**Given records:**
##########

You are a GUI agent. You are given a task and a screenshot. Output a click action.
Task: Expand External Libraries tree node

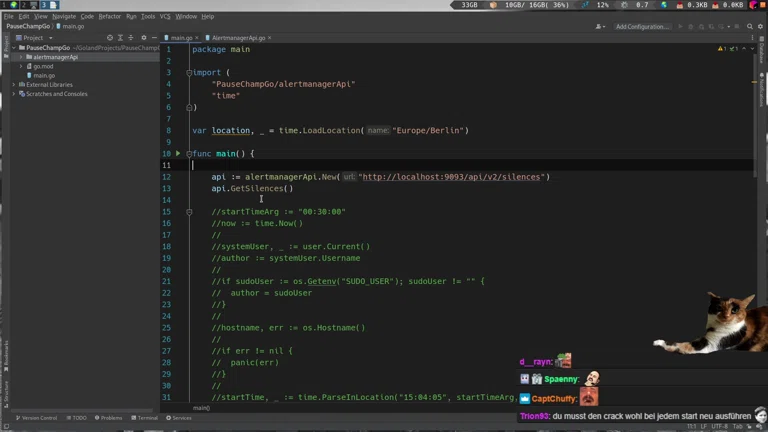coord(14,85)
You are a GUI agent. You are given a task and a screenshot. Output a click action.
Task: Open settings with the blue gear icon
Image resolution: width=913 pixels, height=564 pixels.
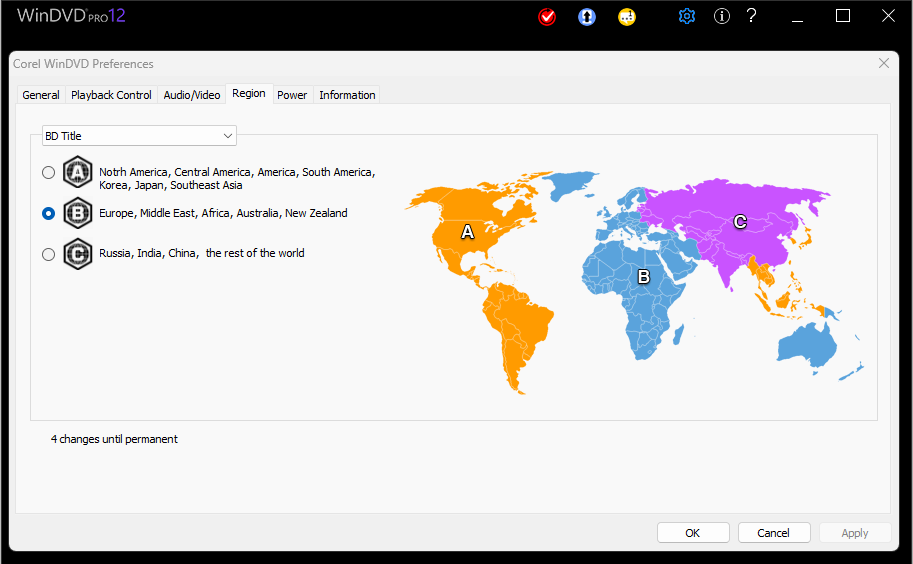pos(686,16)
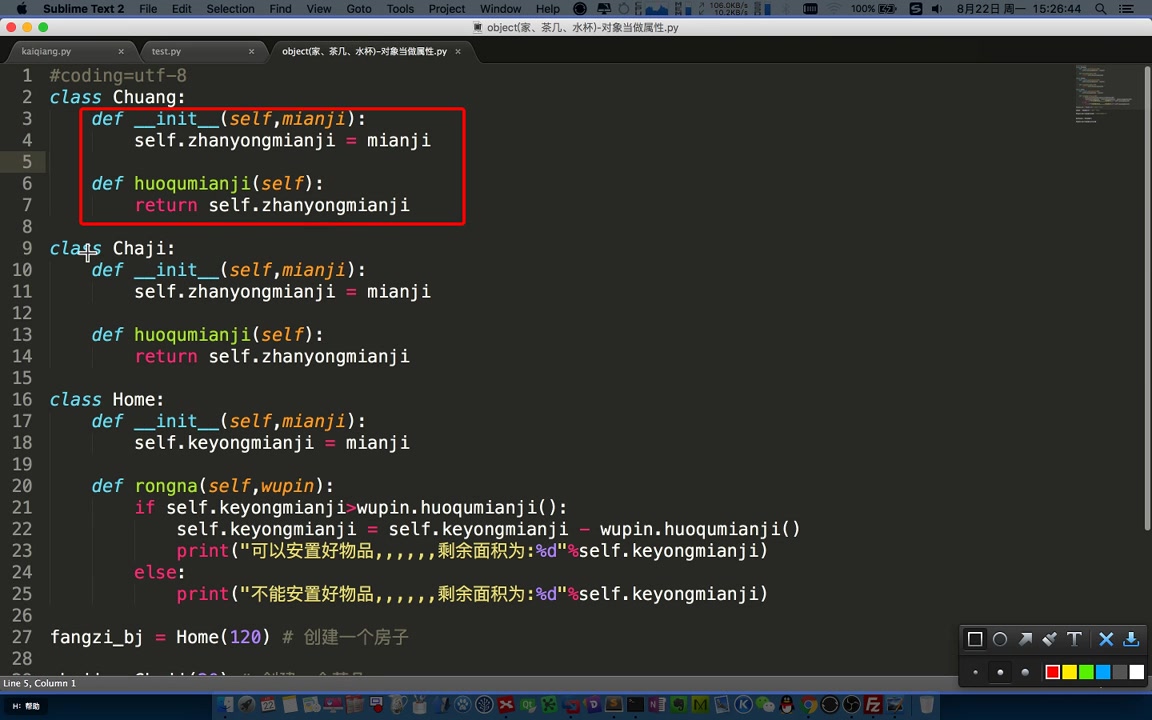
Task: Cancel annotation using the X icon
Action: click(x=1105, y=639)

##########

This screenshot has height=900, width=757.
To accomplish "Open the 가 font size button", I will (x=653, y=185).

##########

**Exercise prompt:**
Write out the lines from the line with "This screenshot has height=900, width=757." to the line with "will (x=653, y=185).", both included.

**Answer in full:**
This screenshot has height=900, width=757.
To accomplish "Open the 가 font size button", I will (x=653, y=185).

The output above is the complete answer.